This means you end up writing boilerplate code that other languages handle automatically:
var stateStrings = map[TrainState]string{
Unknown: "UNKNOWN",
AtStation: "AT_STATION",
AtPlatform: "AT_PLATFORM",
Between: "BETWEEN",
Approaching: "APPROACHING",
Left: "LEFT",
Departed: "DEPARTED",
}
func (s TrainState) String() string {
if str, ok := stateStrings[s]; ok {
return str
}
return fmt.Sprintf("INVALID_STATE(%d)", s)
}The tradeoff is simplicity - Go's creators argue that this approach is more straightforward and requires less compiler magic.

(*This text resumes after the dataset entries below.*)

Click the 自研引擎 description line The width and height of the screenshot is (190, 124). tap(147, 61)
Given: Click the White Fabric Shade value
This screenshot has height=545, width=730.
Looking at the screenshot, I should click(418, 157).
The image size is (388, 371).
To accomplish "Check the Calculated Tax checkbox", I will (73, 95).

But coming from TypeScript where enums are proper types with built-in validation and utilities, this feels like unnecessary manual work.
Tracking Train States
The real magic happens in DetectState, which parses TfL's text descriptions:
func DetectState(location string) TrainState {
switch {
case strings.HasPrefix(location, "At "):
return AtStation
case strings.HasPrefix(location, "Between "):
return Between
case strings.HasPrefix(location, "Approaching "):
return Approaching
// ... and so on
default:
return Unknown
}
}The result is a clean, minimal representation of each train:
{
"223": {
"Location": {
"StationID": "Warren Street Underground Station",
"IsBetween": false,
"PrevStationID": "",
"State": "AT_STATION"
},
"Direction": "Walthamstow Central",
"TimeToNext": 33
}
}This transformation taught me several Go concepts:
- Struct tags for JSON mapping
- Custom type definitions
- Go's time.Time handling
- The power of selective data modeling
Most importantly, it showed how Go's type system can help transform complex API responses into clean, usable data structures perfect for my needs.

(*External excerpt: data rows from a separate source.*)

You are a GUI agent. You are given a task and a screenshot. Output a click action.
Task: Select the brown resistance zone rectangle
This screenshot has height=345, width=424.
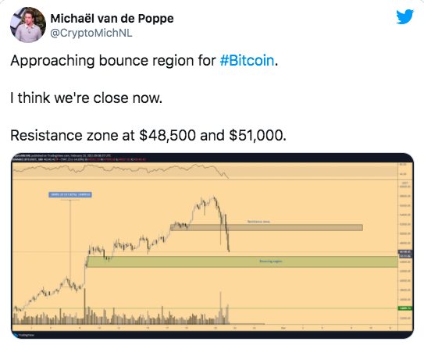[266, 227]
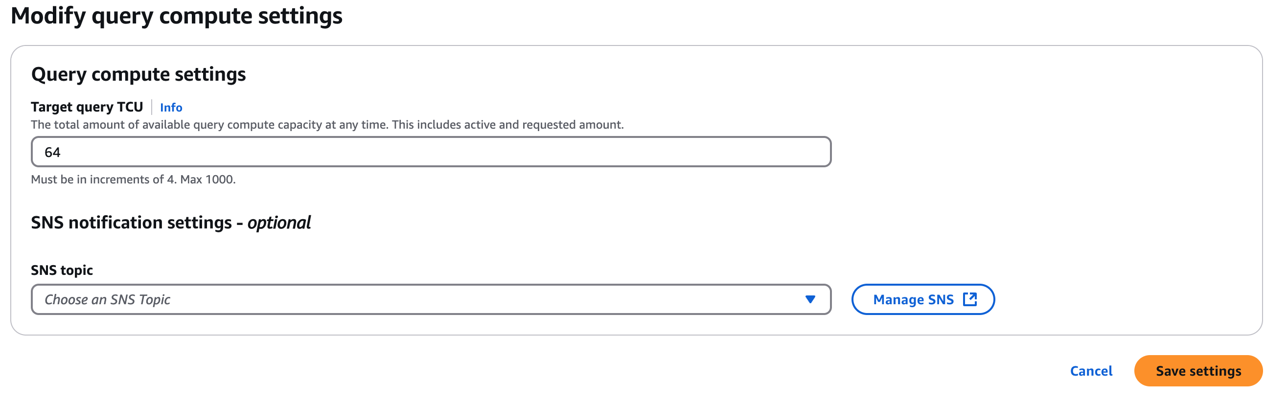The width and height of the screenshot is (1288, 405).
Task: Click the external link icon on Manage SNS
Action: tap(970, 300)
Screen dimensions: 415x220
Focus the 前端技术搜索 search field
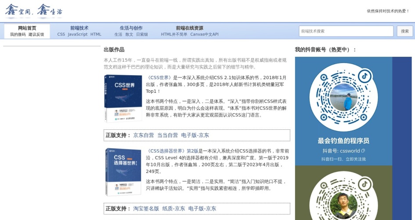click(346, 31)
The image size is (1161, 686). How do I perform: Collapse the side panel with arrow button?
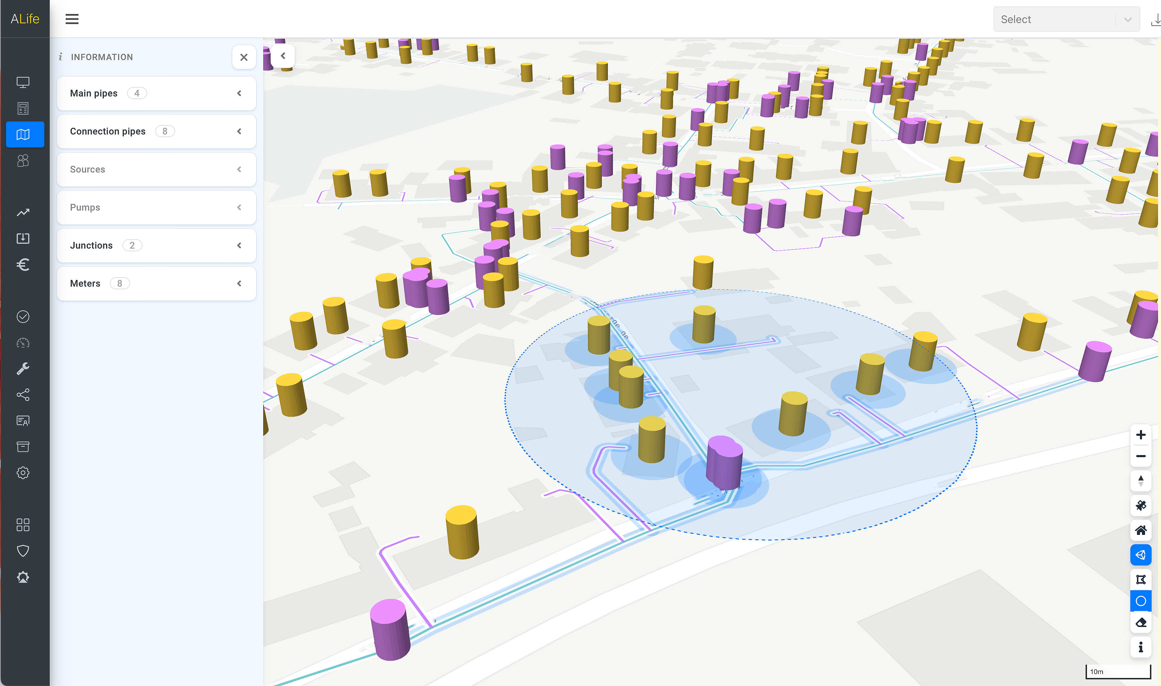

Each endpoint taught me something new:
- /api/victoria: Basic HTTP handling and JSON marshaling
- /api/trains: Working with custom types and data processing
- /ws: WebSocket management and concurrent connections
Concurrent Polling
func (p _Poller) Start(ctx context.Context) {
ticker := time.NewTicker(6 _ time.Second)
defer ticker.Stop()
// Do an initial poll immediately
p.poll()
for {
select {
case <-ctx.Done():
return
case <-ticker.C:
p.poll()
}
}
}This little piece of code taught me about:
- Goroutines
- Channels
- Context management
- Timers
- Graceful shutdown
WebSocket Broadcasting: A Tale of Concurrency
My first attempt at the WebSocket hub was delightfully naive:
type Hub struct {
clients map[*Client]bool
poller *Poller
}
func (h *Hub) broadcastTrains() {
trains := h.poller.GetTrains()
data, err := json.Marshal(trains)
if err != nil {
log.Printf("Error marshaling trains: %v", err)
return
}
for client := range h.clients {
// Send updates to each client
client.send <- data
}
}This worked perfectly... until it didn't. Even with just the Victoria line, the first time two browsers connected simultaneously, I got the dreaded:
panic: concurrent map iteration and map writeWhat happened? While my broadcastTrains function was iterating over the clients map, another goroutine tried to add or remove a client. Maps in Go aren't thread-safe, and I had concurrent access from:
- The broadcast loop reading from the map
- The connection handler adding new clients
- The disconnect handler removing clients
This was my first introduction to the concept of Mutexes, a common approach to handling the readers-writers problem. As Javascript is a single-threaded language with an event loop, I'd never encountered this problem before!
Go also comes with the concept of both reader and writer mutexes (sync.RWMutex). This is perfect for my use case because:
- Many goroutines can read the clients map simultaneously (broadcasting to clients)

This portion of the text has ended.